[PATCH RFC 0/4] Per-task PTI activation

From: Willy Tarreau
Date: Mon Jan 08 2018 - 11:12:52 EST


Hi!

I could experiment a bit with the possibility to enable/disable PTI per
task. Please keep in mind that it's not my area of experitise at all, but
doing so I could recover the initial performance without disabling PTI on
the whole system.

So what I did in this series consists in the following :
- addition of a new per-task TIF_NOPTI flag. Please note that I'm not
proud of the way I did it, as 32 flags were already taken. The flags
are declared as "long" so there are 32 more flags available on x86_64
but C and asm disagree on the type of 1<<32 so I had to declare the
hex value by hand... By the way I even suspect that _TIF_FSCHECK is
wrong once cast to a long, I think it causes sign extension into the
32 upper bits since it's supposed to be signed.

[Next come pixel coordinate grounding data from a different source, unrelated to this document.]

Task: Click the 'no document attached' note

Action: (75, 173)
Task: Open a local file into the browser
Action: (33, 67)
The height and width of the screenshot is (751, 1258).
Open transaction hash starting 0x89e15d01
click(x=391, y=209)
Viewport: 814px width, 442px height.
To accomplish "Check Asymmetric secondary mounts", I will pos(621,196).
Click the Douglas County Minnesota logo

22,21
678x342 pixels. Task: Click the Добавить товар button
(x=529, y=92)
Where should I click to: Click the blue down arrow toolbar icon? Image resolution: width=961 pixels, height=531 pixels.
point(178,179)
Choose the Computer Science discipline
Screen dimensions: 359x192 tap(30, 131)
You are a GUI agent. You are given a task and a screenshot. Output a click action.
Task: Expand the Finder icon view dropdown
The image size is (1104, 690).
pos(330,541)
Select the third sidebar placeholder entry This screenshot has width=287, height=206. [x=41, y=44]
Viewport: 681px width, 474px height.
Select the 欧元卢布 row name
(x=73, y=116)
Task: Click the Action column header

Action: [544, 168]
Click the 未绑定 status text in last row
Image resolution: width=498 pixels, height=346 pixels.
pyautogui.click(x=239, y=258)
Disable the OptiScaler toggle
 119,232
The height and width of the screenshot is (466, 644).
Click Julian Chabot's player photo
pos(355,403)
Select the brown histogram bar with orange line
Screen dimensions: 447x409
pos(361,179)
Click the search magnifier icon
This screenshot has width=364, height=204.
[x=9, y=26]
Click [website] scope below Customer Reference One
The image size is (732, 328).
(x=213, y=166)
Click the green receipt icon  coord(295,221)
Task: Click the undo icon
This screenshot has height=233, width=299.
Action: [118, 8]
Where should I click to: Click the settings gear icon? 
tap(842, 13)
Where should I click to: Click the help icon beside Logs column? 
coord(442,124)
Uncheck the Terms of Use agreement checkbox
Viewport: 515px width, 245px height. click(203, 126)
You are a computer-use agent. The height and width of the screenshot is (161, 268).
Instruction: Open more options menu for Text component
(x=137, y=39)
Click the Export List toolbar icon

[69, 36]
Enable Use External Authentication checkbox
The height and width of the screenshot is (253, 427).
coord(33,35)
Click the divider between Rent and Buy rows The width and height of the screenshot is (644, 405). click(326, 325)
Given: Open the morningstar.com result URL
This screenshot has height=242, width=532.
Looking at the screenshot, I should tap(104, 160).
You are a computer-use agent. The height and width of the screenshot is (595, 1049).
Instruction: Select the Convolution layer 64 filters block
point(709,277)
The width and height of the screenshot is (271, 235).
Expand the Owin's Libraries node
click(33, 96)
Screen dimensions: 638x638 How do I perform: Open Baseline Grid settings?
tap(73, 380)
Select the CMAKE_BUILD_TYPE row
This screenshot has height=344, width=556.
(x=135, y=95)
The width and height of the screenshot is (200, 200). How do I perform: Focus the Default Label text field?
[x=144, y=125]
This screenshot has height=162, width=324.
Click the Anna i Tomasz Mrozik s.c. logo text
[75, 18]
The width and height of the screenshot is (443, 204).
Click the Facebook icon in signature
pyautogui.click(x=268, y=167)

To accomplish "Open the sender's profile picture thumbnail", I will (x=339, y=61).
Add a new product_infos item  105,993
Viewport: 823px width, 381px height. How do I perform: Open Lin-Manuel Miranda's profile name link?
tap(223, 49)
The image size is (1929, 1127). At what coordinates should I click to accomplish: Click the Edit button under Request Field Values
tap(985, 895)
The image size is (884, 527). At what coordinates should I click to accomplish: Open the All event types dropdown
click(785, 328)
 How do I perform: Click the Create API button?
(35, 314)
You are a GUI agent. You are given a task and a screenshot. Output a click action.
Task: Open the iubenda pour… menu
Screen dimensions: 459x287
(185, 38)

- addition of a set of arch_prctl() calls (ARCH_GET_NOPTI and
ARCH_SET_NOPTI), to check and change the activation of the
protection. The change requires CAP_SYS_RAWIO and can be done in
a wrapper (that's how I tested)

- the user PGD was marked with _PAGE_NX to prevent an accidental leak
of CR3 from not being detected. I obviously had to disable this since
in this case we do want such a user task to run without switching the
PGD. I think this could be performed per-task maybe. Another approach
might consist in dealing with 3 PGDs and using a different one for
unprotected tasks but that really starts to sound overkill.

- upon return to userspace, I check if the task's flags contain the
new TIF_NOPTI or not. If it does contain it, then we don't switch
the CR3.

- upon entry into the kernel from userspace, we can't access the task's
flags but we can already check if CR3 points to the kernel or user PGD,
and we refrain from switching if it's already the system one.

By doing so I could recover the initial performance of haproxy in a VM,
going from 12400 connections per second to 21000 once started with this
trivial wrapper :

#include <asm/prctl.h>
#include <sys/prctl.h>

#ifndef ARCH_SET_NOPTI
#define ARCH_SET_NOPTI 0x1022
#endif

int main(int argc, char **argv)
{
arch_prctl(ARCH_SET_NOPTI, 1);
argv++;
return execvp(argv[0], argv);
}

I have not yet run it on real hardware. Before trying to go a bit further
I'd like to know if such an approach is acceptable or if I'm doing anything
stupid and looking in the wrong direction.

Thanks!
Willy


Willy Tarreau (4):
x86/thread_info: add TIF_NOPTI to disable PTI per task
x86/arch_prctl: add ARCH_GET_NOPTI and ARCH_SET_NOPTI to
enable/disable PTI
x86/pti: don't mark the user PGD with _PAGE_NX.
x86/entry/pti: don't switch PGD on tasks holding flag TIF_NOPTI

arch/x86/entry/calling.h | 23 +++++++++++++++++++++++
arch/x86/include/asm/thread_info.h | 8 ++++++++
arch/x86/include/uapi/asm/prctl.h | 3 +++
arch/x86/kernel/process_64.c | 24 ++++++++++++++++++++++++
arch/x86/mm/pti.c | 2 ++
5 files changed, 60 insertions(+)

--
1.7.12.1